─── Document passage ───

Re: [PATCH 10/24] sched/uclamg: Handle delayed dequeue

From: Vincent Guittot
Date: Thu Aug 22 2024 - 04:19:53 EST

Next message: Yu Liao: "Re: [PATCH mm-unstable v2 1/3] mm/contig_alloc: support __GFP_COMP"
Previous message: Kirill A. Shutemov: "Re: [PATCH v4 4/6] x86/tdx: Add a restriction on access to MMIO address"
In reply to: Hongyan Xia: "Re: [PATCH 10/24] sched/uclamg: Handle delayed dequeue"
Next in thread: Vincent Guittot: "Re: [PATCH 10/24] sched/uclamg: Handle delayed dequeue"
Messages sorted by: [ date ] [ thread ] [ subject ] [ author ]

Hi,

On Wed, 21 Aug 2024 at 15:34, Hongyan Xia <hongyan.xia2@xxxxxxx> wrote:
>
> Hi Peter,
>
> Sorry for bombarding this thread in the last couple of days. I'm seeing
> several issues in the latest tip/sched/core after these patches landed.
>
> What I'm now seeing seems to be an unbalanced call of util_est. First, I applied

I also see a remaining util_est for idle rq because of an unbalance
call of util_est_enqueue|dequeue

> the following diff to warn against util_est != 0 when no tasks are on
> the queue:
>
> https://lore.kernel.org/all/752ae417c02b9277ca3ec18893747c54dd5f277f.1724245193.git.hongyan.xia2@xxxxxxx/
>
> Then, I'm reliably seeing warnings on my Juno board during boot in
> latest tip/sched/core.

─── Data supplied ───

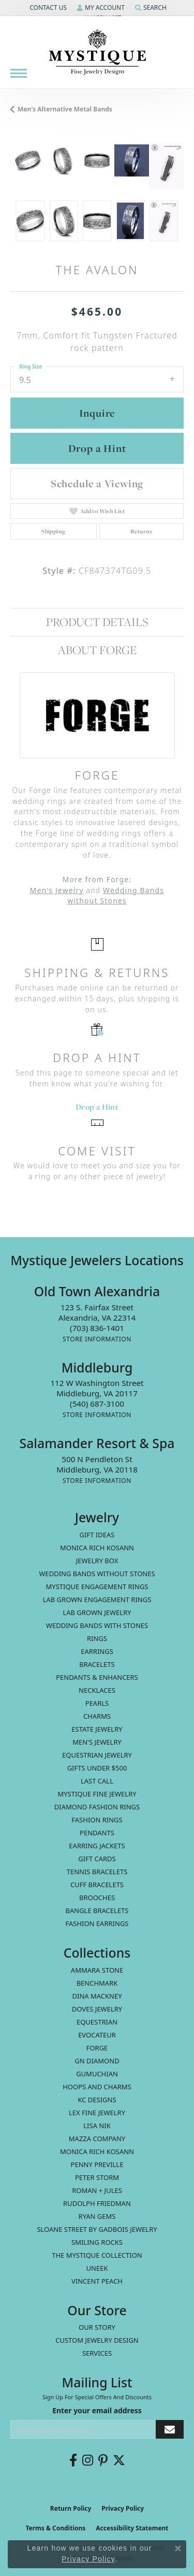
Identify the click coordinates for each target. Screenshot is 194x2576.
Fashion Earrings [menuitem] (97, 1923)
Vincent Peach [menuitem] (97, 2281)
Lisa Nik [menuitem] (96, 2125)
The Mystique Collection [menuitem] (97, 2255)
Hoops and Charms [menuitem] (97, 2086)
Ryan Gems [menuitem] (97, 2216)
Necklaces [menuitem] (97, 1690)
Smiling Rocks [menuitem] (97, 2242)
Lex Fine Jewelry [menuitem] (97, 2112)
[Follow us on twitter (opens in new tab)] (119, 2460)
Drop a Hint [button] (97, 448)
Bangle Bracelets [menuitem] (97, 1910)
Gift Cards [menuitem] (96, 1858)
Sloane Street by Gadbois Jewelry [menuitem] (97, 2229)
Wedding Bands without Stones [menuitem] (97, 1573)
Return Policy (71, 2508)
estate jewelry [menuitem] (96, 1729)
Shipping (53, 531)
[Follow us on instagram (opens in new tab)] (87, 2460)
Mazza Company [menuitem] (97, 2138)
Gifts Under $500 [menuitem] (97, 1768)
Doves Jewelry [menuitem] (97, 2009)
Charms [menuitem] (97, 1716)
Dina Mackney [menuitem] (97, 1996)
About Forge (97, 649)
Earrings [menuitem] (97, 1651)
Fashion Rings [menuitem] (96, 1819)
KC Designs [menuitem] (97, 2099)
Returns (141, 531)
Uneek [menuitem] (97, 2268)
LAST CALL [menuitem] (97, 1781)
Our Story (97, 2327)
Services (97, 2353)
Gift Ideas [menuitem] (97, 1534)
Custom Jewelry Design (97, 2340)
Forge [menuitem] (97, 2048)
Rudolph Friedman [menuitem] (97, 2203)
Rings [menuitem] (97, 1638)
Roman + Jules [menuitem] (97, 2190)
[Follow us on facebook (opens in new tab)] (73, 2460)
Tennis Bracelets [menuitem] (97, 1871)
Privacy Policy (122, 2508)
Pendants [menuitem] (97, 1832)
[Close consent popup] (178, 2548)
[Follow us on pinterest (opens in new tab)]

───
─── Data supplied ───

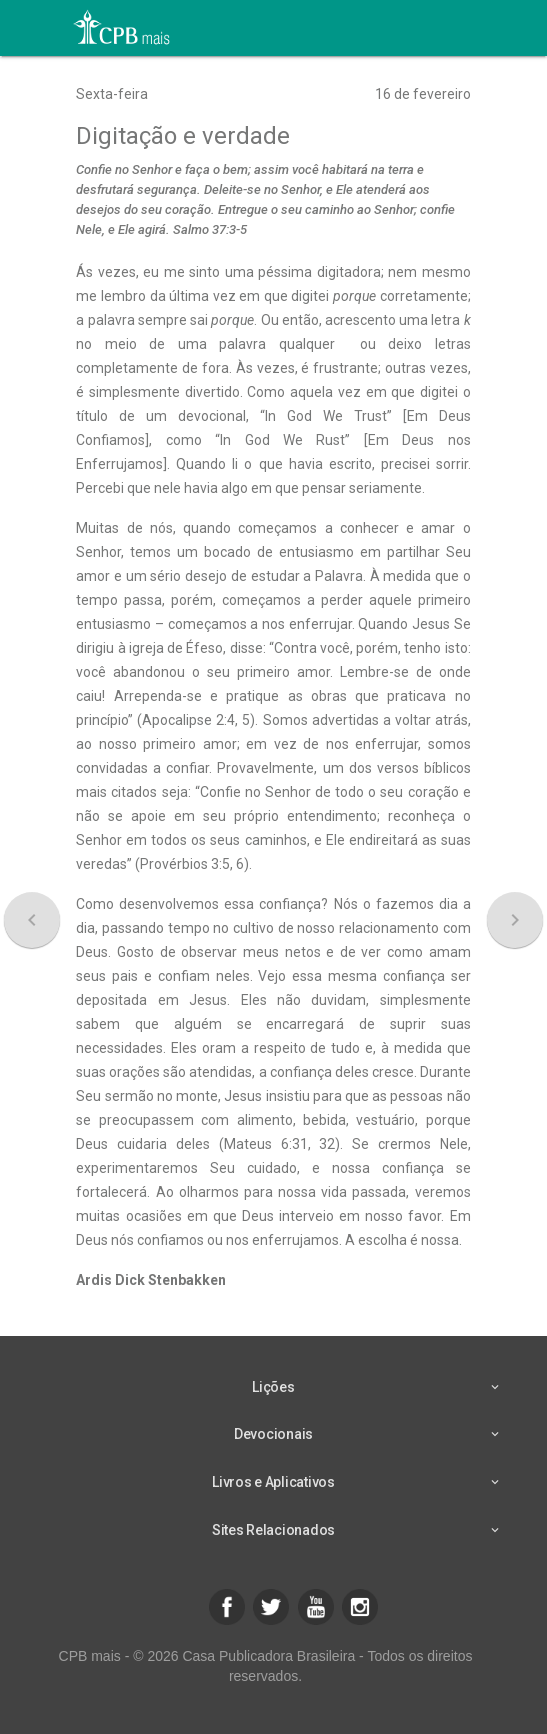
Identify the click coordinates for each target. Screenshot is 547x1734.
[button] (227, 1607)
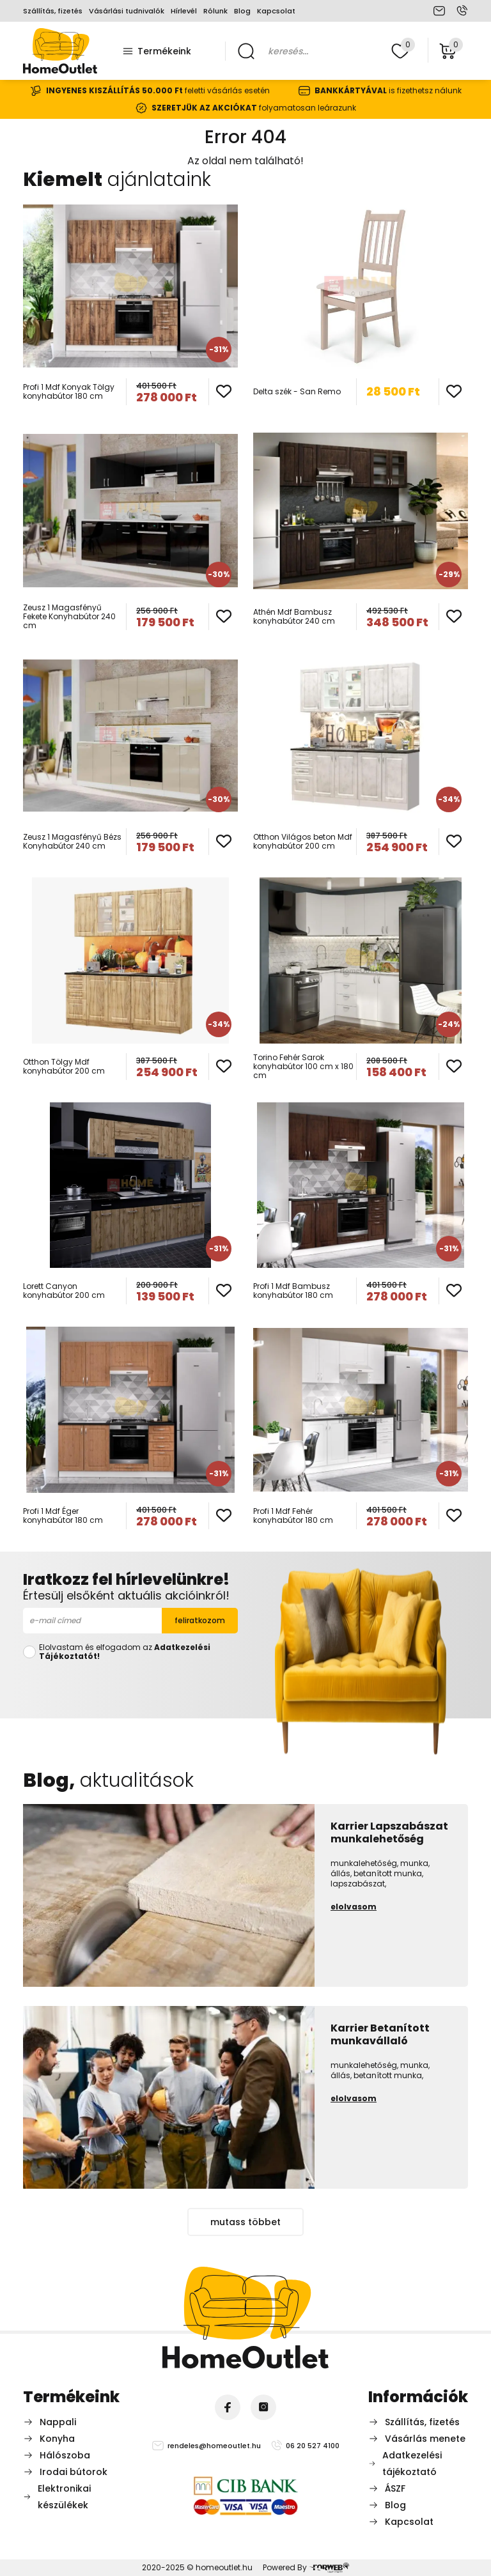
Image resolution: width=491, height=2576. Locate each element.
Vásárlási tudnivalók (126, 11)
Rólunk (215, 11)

───

Stated problem
Reproduce the stretch of the kernel patch reply from "Previous message: Kirill" through "these patches landed.", keeping every word and character unchanged.

Result of the task
Previous message: Kirill A. Shutemov: "Re: [PATCH v4 4/6] x86/tdx: Add a restriction on access to MMIO address"
In reply to: Hongyan Xia: "Re: [PATCH 10/24] sched/uclamg: Handle delayed dequeue"
Next in thread: Vincent Guittot: "Re: [PATCH 10/24] sched/uclamg: Handle delayed dequeue"
Messages sorted by: [ date ] [ thread ] [ subject ] [ author ]

Hi,

On Wed, 21 Aug 2024 at 15:34, Hongyan Xia <hongyan.xia2@xxxxxxx> wrote:
>
> Hi Peter,
>
> Sorry for bombarding this thread in the last couple of days. I'm seeing
> several issues in the latest tip/sched/core after these patches landed.